Ross Eadie says he has no plans to resign from the Winnipeg Police Board, which is reviewing the city councillor's conduct following an incident that landed him in a "drunk tank" in November.

The Mynarski councillor has not attended any police board meetings since the Nov. 7 incident, in which he woke up at the Main Street Project — an emergency shelter with an alcohol detox unit — following a night out.

Eadie's fate as a member of the board could be decided in the next couple of weeks.

"While we are doing inquires, there is a requirement under the code of ethics for a person to refrain [from] activities on the board," Barry Tuckett, the board's vice-chair, told reporters on Friday.

Barry Tuckett

Winnipeg Police Board vice-chair Barry Tuckett says some details about the Nov. 7 incident involving Ross Eadie have come to the board's attention, which is why it's looking into his conduct. (Sean Kavanagh/CBC)

"You can use the term suspended; basically, Coun. Eadie has to refrain from any activities on the board until our inquiries are completed."

Tuckett is leading the review as board chair Scott Gillingham is recusing himself in this case to avoid any inference of bias, since he and Eadie are both councillors.

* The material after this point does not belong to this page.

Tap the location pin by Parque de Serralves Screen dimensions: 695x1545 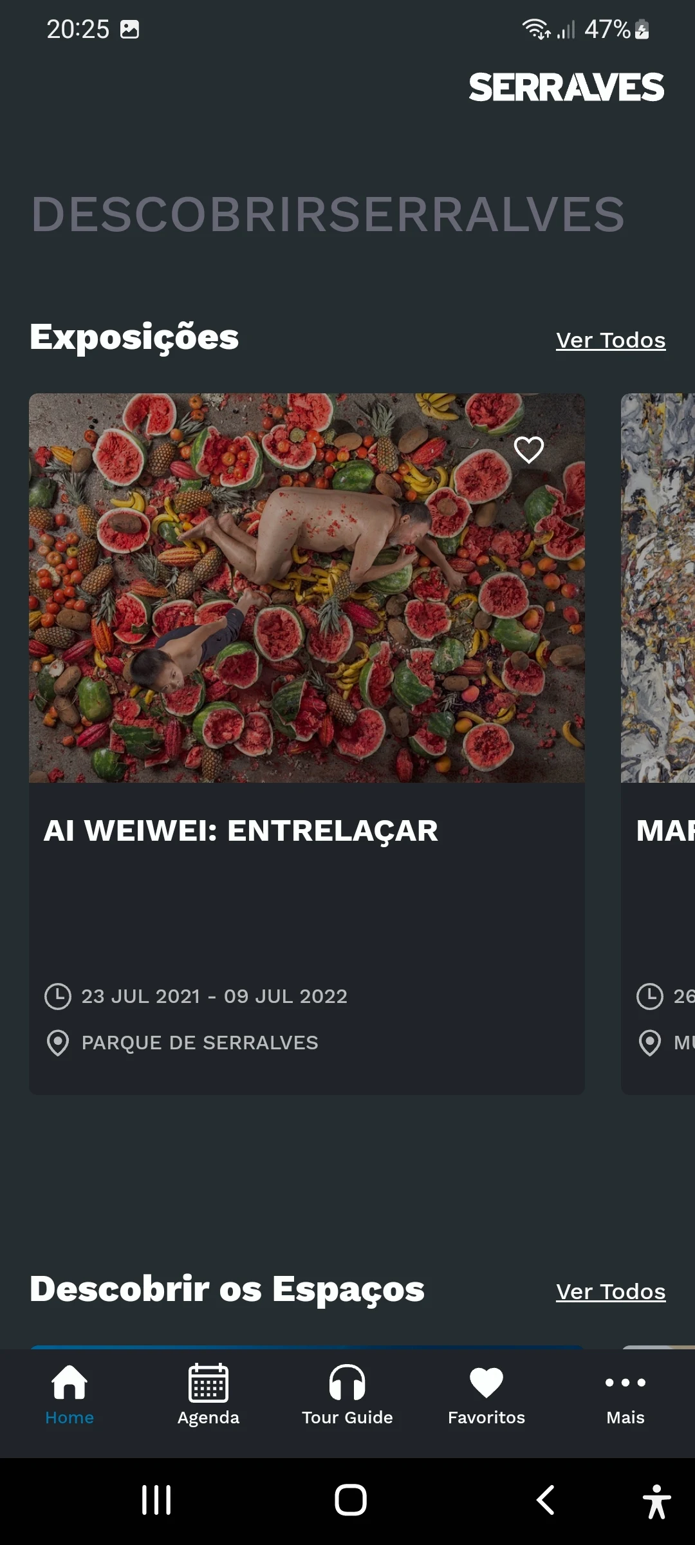click(58, 1043)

The board has been looking into Eadie's conduct for the past few weeks, he said. Information about what happened will be gathered and judged according to the board's code of conduct, Tuckett said.

Range of outcomes

​"If there is a breach, there could be a number of consequences," he said. "It could be just a reprimand, could be asking for a resignation or asking the mayor …"

Eadie said while the incident has been embarrassing, he has not violated the board's code of conduct.

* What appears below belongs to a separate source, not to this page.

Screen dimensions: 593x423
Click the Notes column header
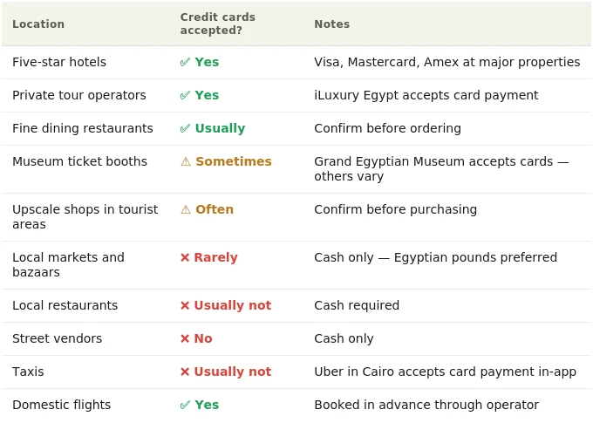tap(332, 24)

"It is strenuous and whenever we're in the media here, my sister in Athabasca city is reading in the paper about her drunk brother. It's very humiliating, and I'm just really looking forward to it being over," he said.

RAW: Ross Eadie on his leave of absence1:52

Eadie has previously acknowledged that he was likely belligerent after he "had way too much to drink" at multiple bars and venues with a friend before he ended up at the Main Street Project on the morning of Nov. 7.

He said someone phoned the mayor's office after he left the shelter to report what happened.

"I passed out — I don't recall anything — in a public place, and I was treated that way," Eadie said. "So whatever their decision is, I will have to make some decisions at that point."